Selective Weak Supervision for Neural Information Retrieval
- Kaitao Zhang ,
- Chenyan Xiong ,
- Zhenghao Liu ,
- Zhiyuan Liu
The Web Conference 2020 (formerly WWW conference) |
This paper democratizes neural information retrieval to scenarios where large scale relevance training signals are not available. We revisit the classic IR intuition that anchor-document relation approximates query-document relevance and propose a reinforcement weak supervision selection method, ReInfoSelect, which learns to select anchor-document pairs that best train neural ranking models, guided by only a handful of human relevance labels.
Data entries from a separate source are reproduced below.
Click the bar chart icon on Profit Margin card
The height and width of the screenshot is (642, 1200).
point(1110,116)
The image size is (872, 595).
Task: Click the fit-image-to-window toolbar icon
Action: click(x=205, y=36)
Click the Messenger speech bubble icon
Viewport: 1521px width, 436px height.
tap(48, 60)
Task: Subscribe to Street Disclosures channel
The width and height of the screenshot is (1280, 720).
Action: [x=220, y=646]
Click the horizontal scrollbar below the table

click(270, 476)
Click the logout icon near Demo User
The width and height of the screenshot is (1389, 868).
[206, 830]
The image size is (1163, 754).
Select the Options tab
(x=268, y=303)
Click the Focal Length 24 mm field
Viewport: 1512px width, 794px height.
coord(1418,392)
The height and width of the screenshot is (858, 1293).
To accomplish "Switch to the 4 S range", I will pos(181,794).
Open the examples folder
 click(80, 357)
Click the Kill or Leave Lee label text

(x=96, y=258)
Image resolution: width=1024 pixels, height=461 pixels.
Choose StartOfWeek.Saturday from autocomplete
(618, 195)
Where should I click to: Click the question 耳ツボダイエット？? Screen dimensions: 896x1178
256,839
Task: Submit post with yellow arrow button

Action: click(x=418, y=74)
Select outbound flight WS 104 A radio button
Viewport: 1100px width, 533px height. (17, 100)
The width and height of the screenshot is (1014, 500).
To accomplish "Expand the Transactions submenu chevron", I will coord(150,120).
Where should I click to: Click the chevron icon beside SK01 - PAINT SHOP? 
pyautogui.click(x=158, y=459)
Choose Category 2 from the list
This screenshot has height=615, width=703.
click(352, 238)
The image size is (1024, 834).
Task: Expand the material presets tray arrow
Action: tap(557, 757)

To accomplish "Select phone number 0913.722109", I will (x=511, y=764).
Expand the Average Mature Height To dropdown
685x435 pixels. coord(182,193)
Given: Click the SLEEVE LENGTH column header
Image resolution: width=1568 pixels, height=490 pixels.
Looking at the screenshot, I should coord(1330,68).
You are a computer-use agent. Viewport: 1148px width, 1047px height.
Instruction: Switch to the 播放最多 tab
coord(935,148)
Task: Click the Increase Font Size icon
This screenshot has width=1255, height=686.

ReInfoSelect uses the NDCG on the target relevance benchmark as the reward and learns to classify whether each anchor-document pair should be used as a training signal (action). It iterates through anchor-document pairs and converges when the neural ranker’s performance peaks on target relevance benchmarks. Our experiments on ClueWeb09-B and Robust04 demonstrate the necessity and effectiveness of ReInfoSelect in leveraging anchor data as weak supervision. On these TREC benchmarks, the neural rankers trained with our ReInfoSelect significantly outperform feature-based learning to rank and match the training effectiveness of Bing User Clicks, while ReInfoSelect only uses publicly available anchor data. Our human evaluation confirms that ReInfoSelect effectively leverages the reward from neural rankers to select anchors that are more similar to search queries and linked documents that are more relevant to the anchor.